Optimal Control of Inhomogeneous Ensembles

TL;DR

This paper introduces a systematic computational approach using pseudospectral methods for optimal control of inhomogeneous ensembles, with applications in quantum systems and beyond, addressing hardware imperfections and environmental variations.

Contribution

It develops a pseudospectral-based computational method for optimal ensemble control, demonstrating convergence and broad applicability beyond quantum systems.

Findings

Successfully designed quantum pulses for standard and novel applications.

Proved convergence of the pseudospectral method for ensemble control.

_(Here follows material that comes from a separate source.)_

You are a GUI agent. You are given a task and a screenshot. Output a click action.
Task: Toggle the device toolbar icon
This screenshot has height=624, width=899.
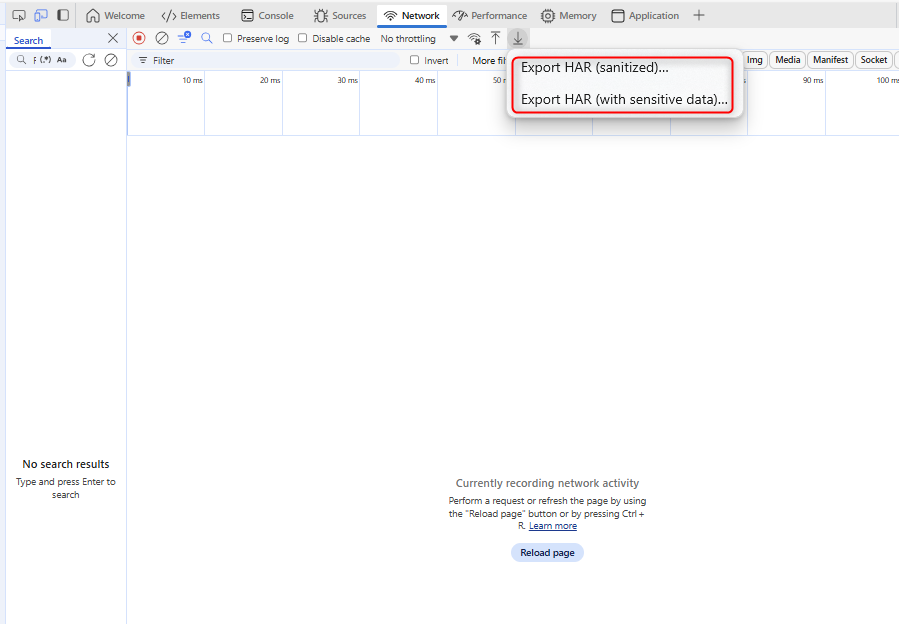[40, 15]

Applicable to systems with parameter uncertainty across science and engineering.

Abstract

Inhomogeneity, in its many forms, appears frequently in practical physical systems. Readily apparent in quantum systems, inhomogeneity is caused by hardware imperfections, measurement inaccuracies, and environmental variations, and subsequently limits the performance and efficiency achievable in current experiments. In this paper, we provide a systematic methodology to mathematically characterize and optimally manipulate inhomogeneous ensembles with concepts taken from ensemble control. In particular, we develop a computational method to solve practical quantum pulse design problems cast as optimal ensemble control problems, based on multidimensional pseudospectral approximations. We motivate the utility of this method by designing pulses for both standard and novel applications. We also show the convergence of the pseudospectral method for optimal ensemble control. The concepts developed here are applicable beyond quantum control, such as to neuron systems, and furthermore to systems with by parameter uncertainty, which pervade all areas of science and engineering.